Unbiased RT-qPCR profiling of 754 miRNAs was compared in pooled urine samples from DKD patients (n = 20) and control subjects (n = 20). Candidate urinary miRNA biomarkers were then analysed by RT-qPCR in an independent cohort of 89 DKD patients, 62 diabetic patients without DKD and 41 controls. To locate the source of these miRNAs within the nephron, isolation of nephron regions from renal biopsy tissue by laser capture microdissection (LCM) was followed by RT-qPCR analysis of representative cell types.
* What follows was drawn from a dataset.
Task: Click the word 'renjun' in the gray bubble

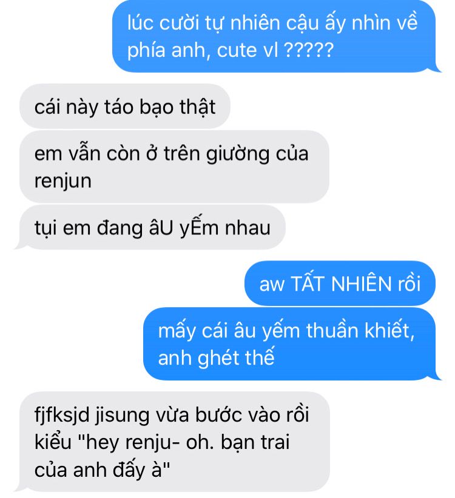Action: (63, 181)
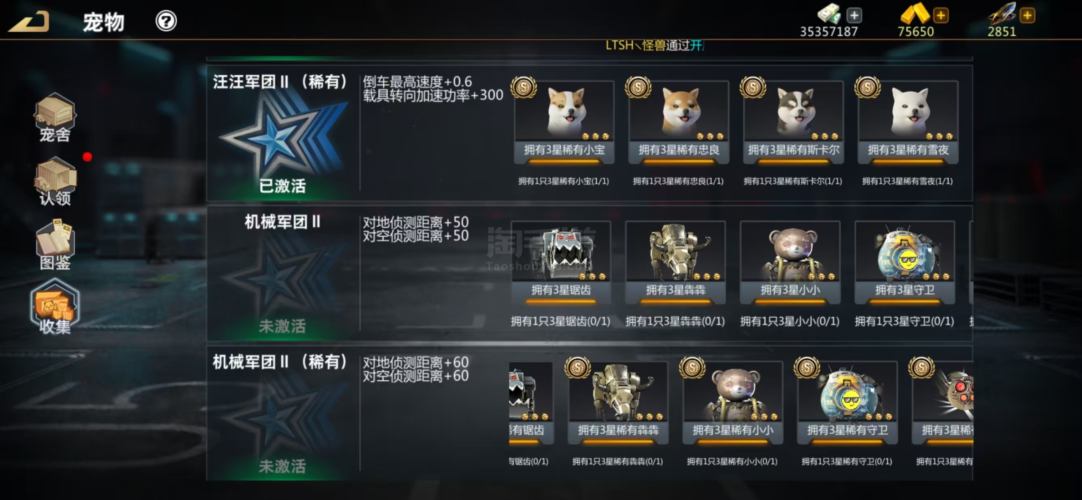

Significantly increased miR-126, miR-155 and miR-29b were detected in pooled DKD patient urine samples compared to control samples. These results were confirmed in our independent patient cohort: miR-126 (2.8-fold increase; p<0.0001), miR-155 (1.8-fold; p<0.001) and miR-29b (4.6-fold; p = 0.024). Combined receiver operating characteristic curve analysis for these miRNAs resulted in an area under the curve of 0.8. A relative quantification threshold equivalent to 80% sensitivity for each miRNA gave a positive signal for 48% of DKD patients compared to 3.6% of diabetic patients without DKD. LCM detected miR-155 in glomeruli, proximal and distal tubules, while miR-126 and miR-29b were most abundant in glomerular extracts. MiR-126 and miR-29b were enriched in glomerular endothelial cells (GEnCs) compared to podocytes, proximal tubular epithelial cells and fibroblasts. Significantly increased miR-126 and miR-29b were detected in GEnC conditioned medium in response to tumour necrosis factor-alpha and transforming growth factor-beta 1, respectively.


We have identified a urinary miRNA signature of increased miR-126, miR-155 and miR-29b detection that is associated with DKD, these miRNAs are therefore promising DKD biomarkers. MiR-126 and miR-29b were enriched in GEnCs and released from these cells in response to DKD-related cytokines, the pathological significance of this finding merits further evaluation.